## YOUR TASK
In the text about camel's milk soap, why did the Blakeslees add camels to their homestead?

## SOURCE TEXT
§
I love the color and designs of Amber Blakeslee’s handmade soap. With names like Butterfly Flower and Tropical Resort, they look almost too pretty to use. But appearance isn’t the only thing unique about her soaps. She makes them out of camel’s milk.
They added camels to their 7-acre Milford, Indiana, homestead as a way to control the grass without having to mow it. “We wanted versatile livestock that could be productive in multiple ways,” says Luke Blakeslee. Though their 5 camels don’t manage the grass as well as they hoped, Blakeslee says they are happy with their decision to purchase them a few years ago after riding camels, attending a hands-on training clinic, and speaking with owners of other camel dairies.
“Camels do well in a variety of climates,” Blakeslee says, from hot climates in the South to cold climates in Canada. The Blakeslees have shelter for them to get out of the weather and are renovating the barn to make it even nicer for newborn calves. Camels thrive on poor forage such as weeds, twigs and leaves, so Blakeslee monitors the grass to make sure it isn’t too rich, and supplements with grain and minerals the camels need. They are fed orchard grass hay through the winter.
“They require a lot of loose salt. They scoop up mouthfuls,” Blakeslee says. “We give them Himalayan salt, and that makes their milk salty.”
§
## THE DATA

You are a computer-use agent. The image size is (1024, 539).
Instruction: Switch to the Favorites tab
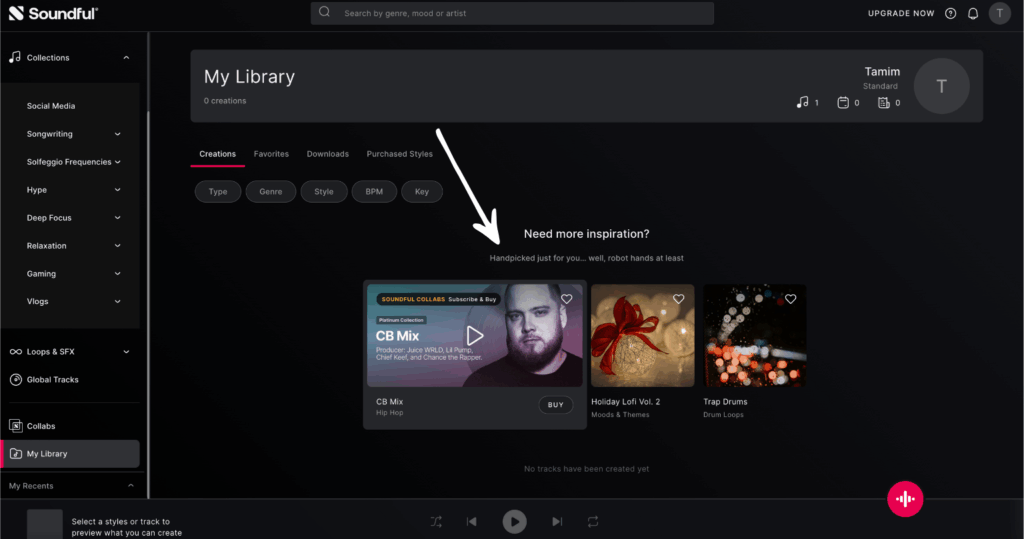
§
## SOLUTION BELOW
To control the grass without having to mow it.